Gökbel Hes projesine gelirsek, bu projenin özelliklerini aktarır mısınız?
Gökbel Hes Isparta ilinin 20 km dışında yer alan bir projedir. Isparta ilinin atık suyu arıtma tesisinden çıkıp Isparta çayına dökülmektedir ve Gökbel Hes projesi de bu çay üzerindeki ilk projedir. Arıtma tesisi belediye kontrolünde çalışıyor. Biz arıtılmış suyu alarak üretim yapıyoruz. Bu tesis 14 MW elektrik üretiyor.
Bu bölgede su yeterli miktarda bulunuyor mu?
Burada iki santrallmiz var küçük olan Gökbel 1 sulama projelerinin mansabında yer alıyor. Bazı santraller yoğun yağışlı dönemde 3-4 aylık çalışma için kurulmuştur, ondan sonraki aylarda çalıştırılmaz. Gökbel 1 santrali de böyle bir santraldir. Fakat bu yıl kuraklığın yaşanmasından ve devreye alışımız Nisan ayında olduğundan dolayı tesisi çok kısa bir süre çalıştırabileceğiz. Gökbel II projesi ise ana kol üzerinde olduğu için tüm yıl belirli bir üretim programı dahilinde çalışacaktır.
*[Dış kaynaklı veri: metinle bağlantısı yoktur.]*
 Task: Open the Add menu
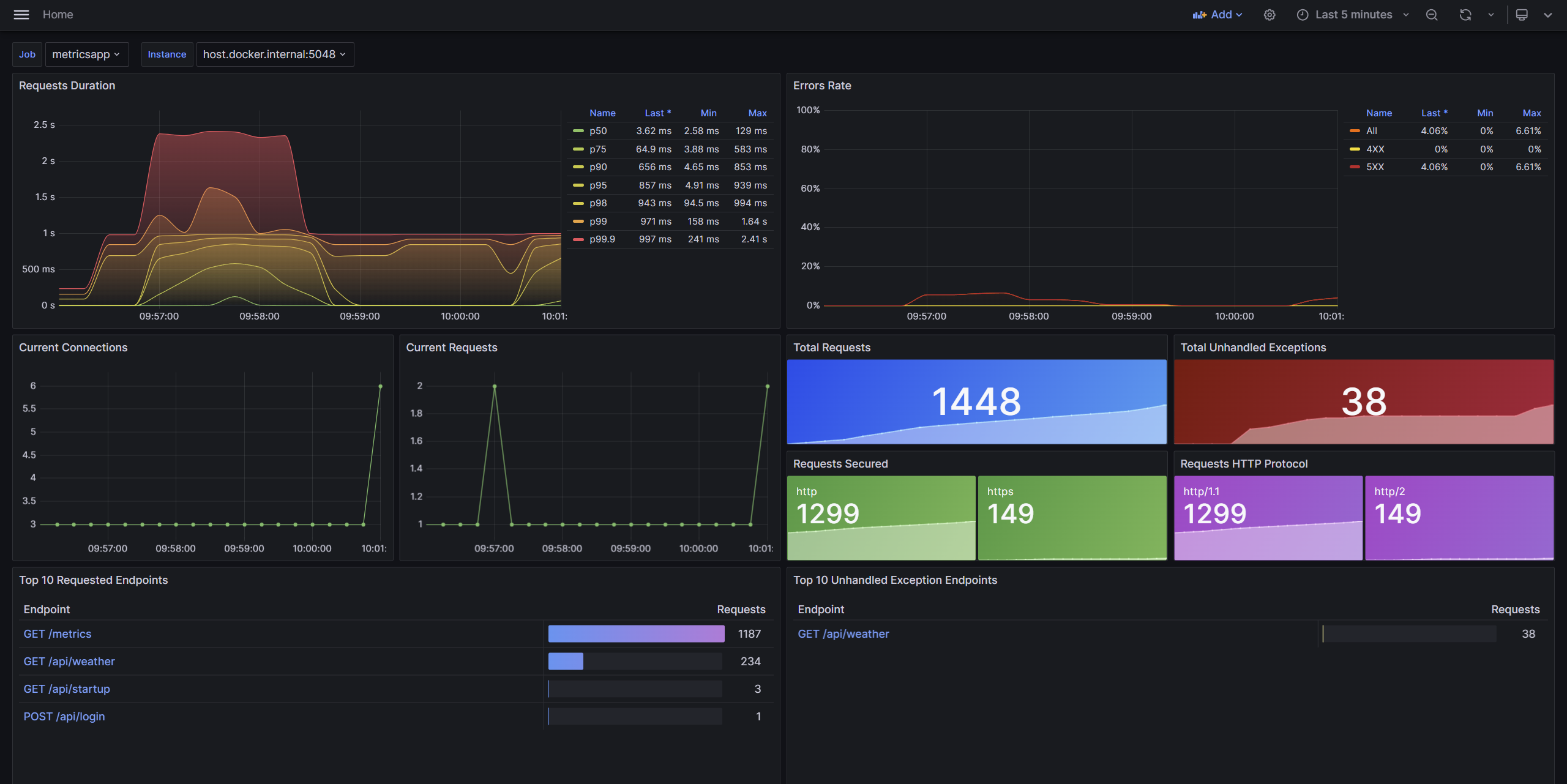[x=1222, y=15]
Bölgede su kaynakları oldukça boldur. Eüaş’ın ve özel sektörün elinde olan birçok proje bu bölgede mevcuttur.
Bu durum yatırımın geri dönmesi açısından bir sorun teşkil ediyor mu?
Kurak dönemler depolamazsız tesisler için elbette zor dönemlerdir. Ancak fizibilitelerimiz uzun yıllar ölçüm yapılmış değerlerin ortalaması olduğu için be veriler içinde kurak dönemlerde dikkate alınarak hesap yapılıyor. Şansımız bu havzada hem sağlıklı ölçümler var, hem de biz bir süredir ölçüm kendimiz yapıyoruz ve veriler tutarlıdır. O açıdan bir sorun yaşamayacağız. Buradaki yatırımımız 8 yılda geri dönmüş olacaktır. 49 yıllık da lisans süremiz mevcut.
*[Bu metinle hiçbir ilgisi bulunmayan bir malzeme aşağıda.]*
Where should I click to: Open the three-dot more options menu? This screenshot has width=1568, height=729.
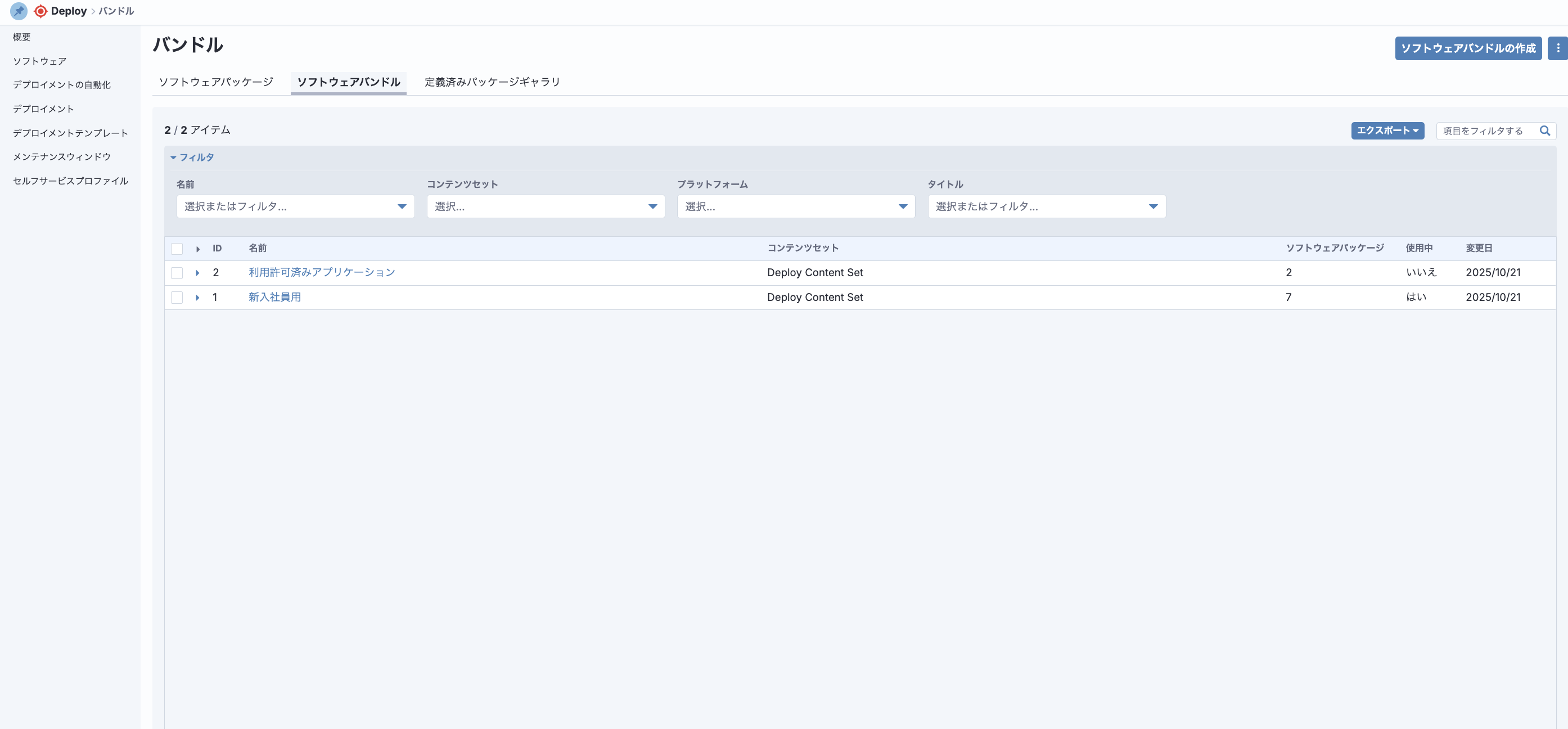click(x=1557, y=48)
Bölge ormanlık bir alandan oluşuyor. Projelerin yapım aşamasında çevreye etkileri ile ilgili değerlendirmenizi de göz önünde bulundurarak, projeniz ile ilgili bir değerlendirme alabilir miyiz?
Projemizde 25 km’lik bir alanı açmamız gerekiyordu. Bize verilen ilk bağlantı görüşü bu yöndeydi. Biz de bu konuda Orman Bakanlığı ile görüştük ve onlarda bölge müdürlüğünün görüşünü aldılar. 25 km’lik hatta alternatif olabilecek daha kısa bir hat için başvuru yapacağımızı bildirdik. Bunun üzerine alternatif ve daha kısa bir hat belirlendi ve biz bu yeni hattı TEİAŞ ile paylaştık. Onlarda bu görüşü dikkate aldılar. Bizi 25 km’lik hattan çıkardılar ve 2.5 km’lik yüksek gelirim hattına bağladılar. Bu durum bizim ek yatırımlar nedeniyle maliyetlerimizi arttırsa da fazla ağaç kesmek yerine bu maliyeti katlandık. Projeyi yaparken bölgeye de 4500 ağaç kazandırdık. Tüm çevre izinlerimizi zamanında ve eksiksiz tamamladık. Yapım aşamasında çevreye azami özen gösterdik. Zaten tüm proje yol kenarında, proje her aşamasında hem halk hem de kamu yetkililerince izlendi. Sorun yaşamadan bitirmeyi başardık.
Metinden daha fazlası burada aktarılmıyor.